***** Provided data *****
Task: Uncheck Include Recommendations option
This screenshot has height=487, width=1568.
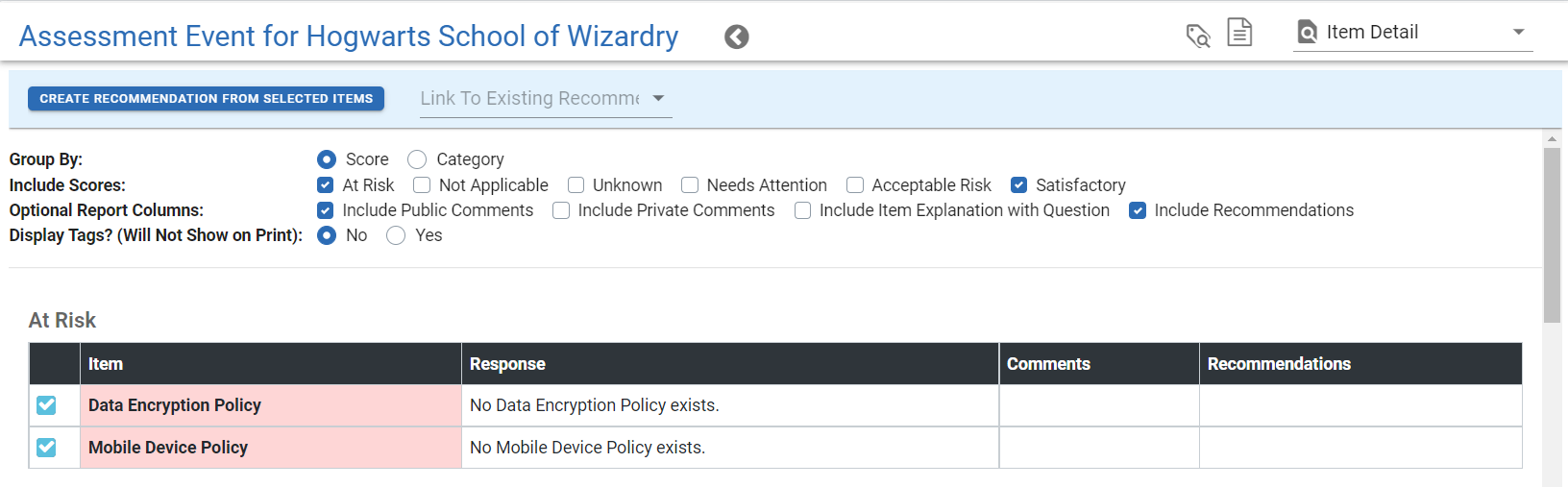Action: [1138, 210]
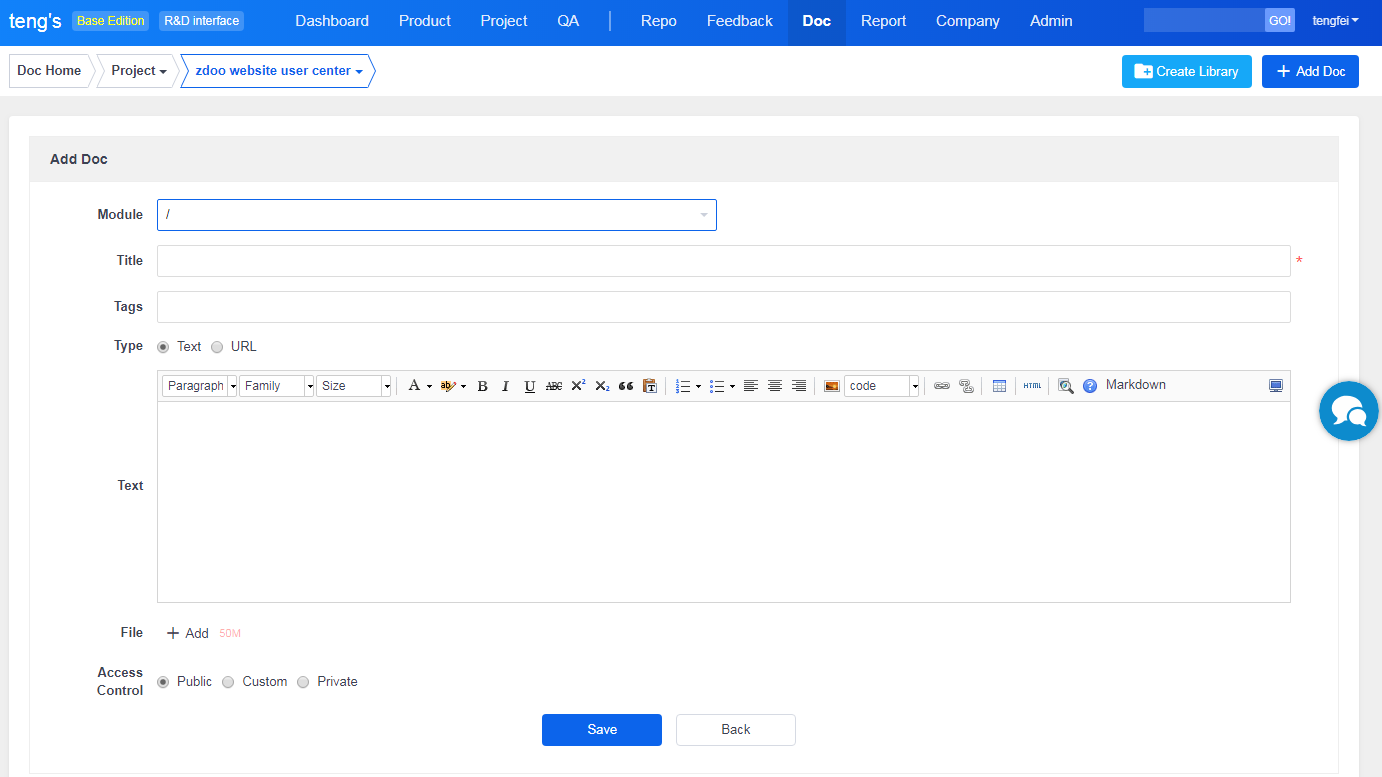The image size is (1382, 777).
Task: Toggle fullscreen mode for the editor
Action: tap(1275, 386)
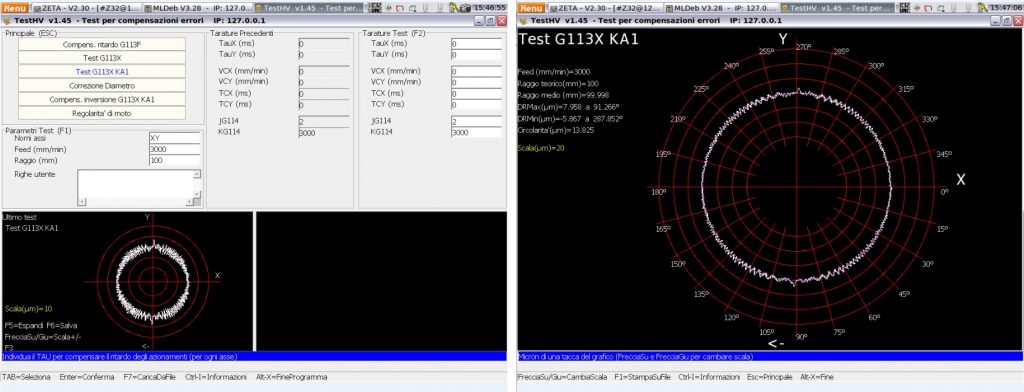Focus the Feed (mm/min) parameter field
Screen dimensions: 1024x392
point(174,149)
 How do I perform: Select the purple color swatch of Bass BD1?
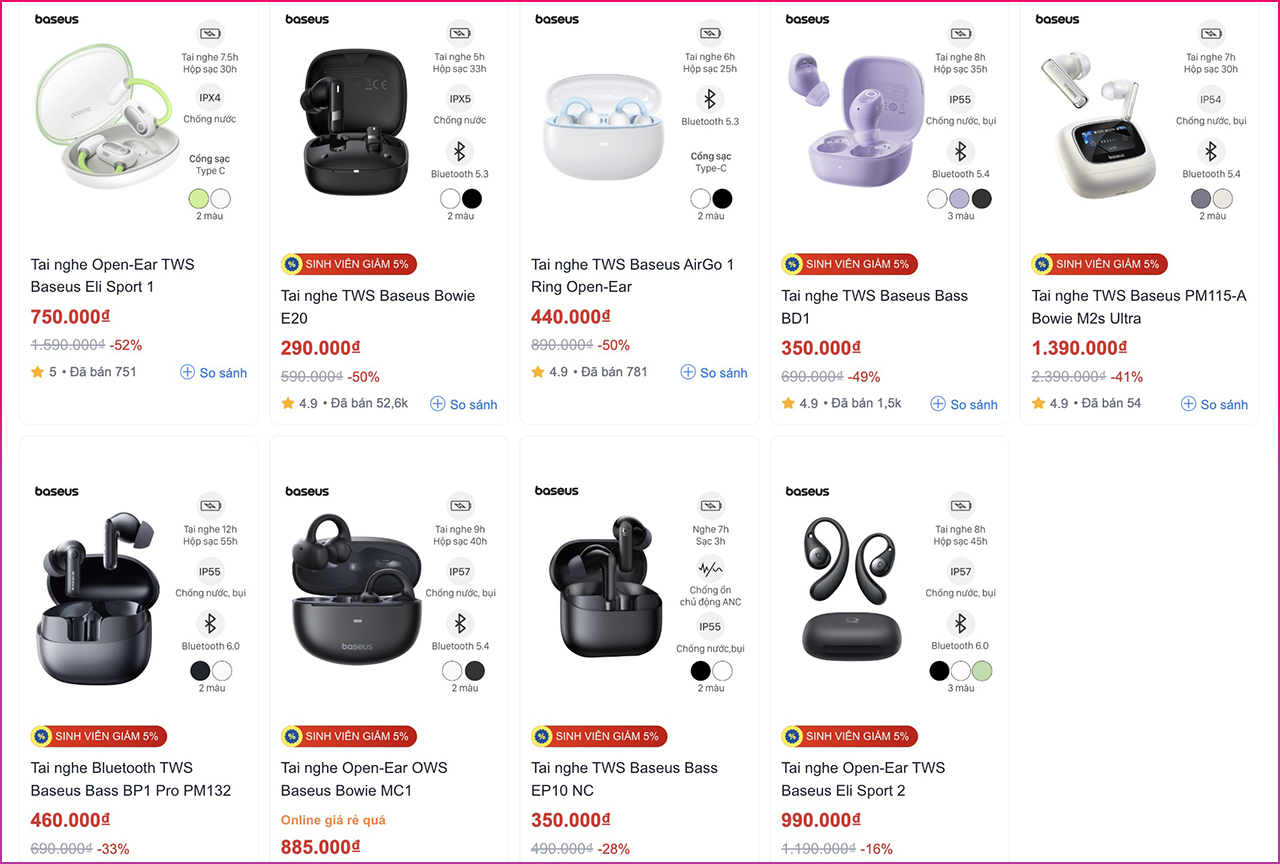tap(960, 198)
*****
- Aim of the task -
Output the entire listing above verbatim, line for line, omitting the pictures.

- Task result -
Task: Uncheck Include Recommendations option
This screenshot has height=487, width=1568.
Action: [1138, 210]
The image size is (1382, 777).
Task: Toggle fullscreen mode for the editor
Action: tap(1275, 386)
Focus the Feed (mm/min) parameter field
Screen dimensions: 1024x392
point(174,149)
 How do I perform: Select the purple color swatch of Bass BD1?
tap(960, 198)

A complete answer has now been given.